**Requirements**: Output the lines unchanged, beginning with the line that contains "Insert a text box from shapes gallery" and ending after the line that contains "tap(822, 80)". Include no pictures in your output.

**Given entries**:
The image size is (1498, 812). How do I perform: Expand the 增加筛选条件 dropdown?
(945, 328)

...

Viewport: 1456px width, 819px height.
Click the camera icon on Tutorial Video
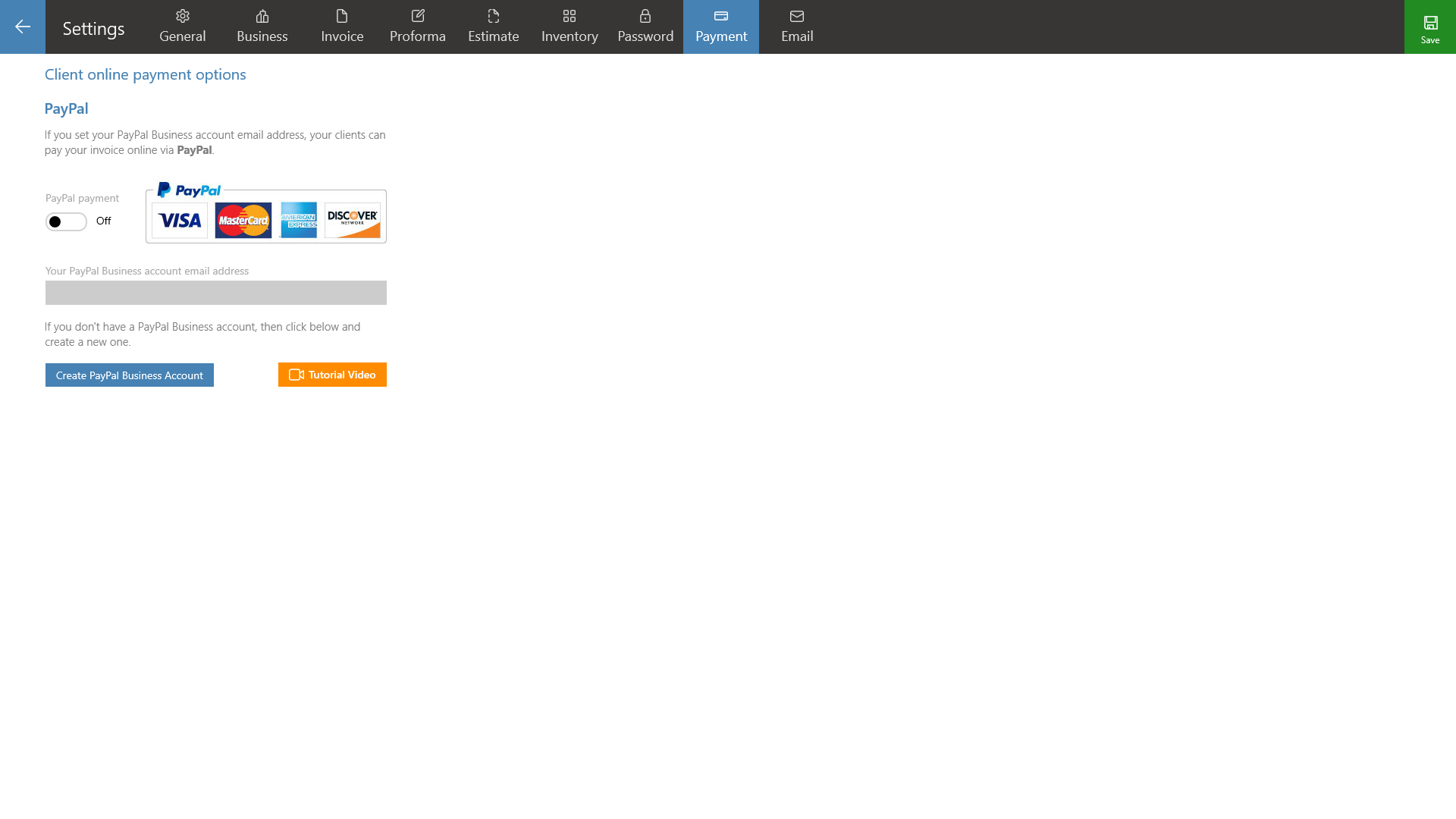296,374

* * *

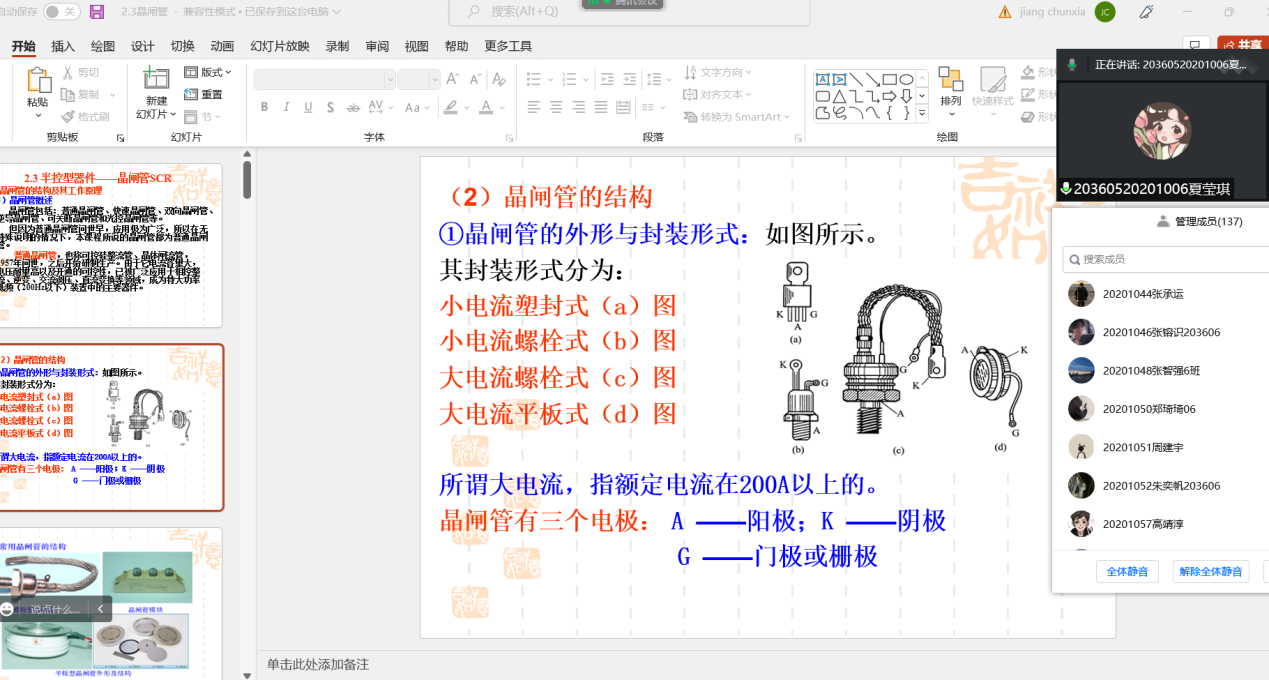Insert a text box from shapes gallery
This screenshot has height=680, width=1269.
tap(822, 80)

**Solved problem**:
Insert a text box from shapes gallery
This screenshot has height=680, width=1269.
tap(822, 80)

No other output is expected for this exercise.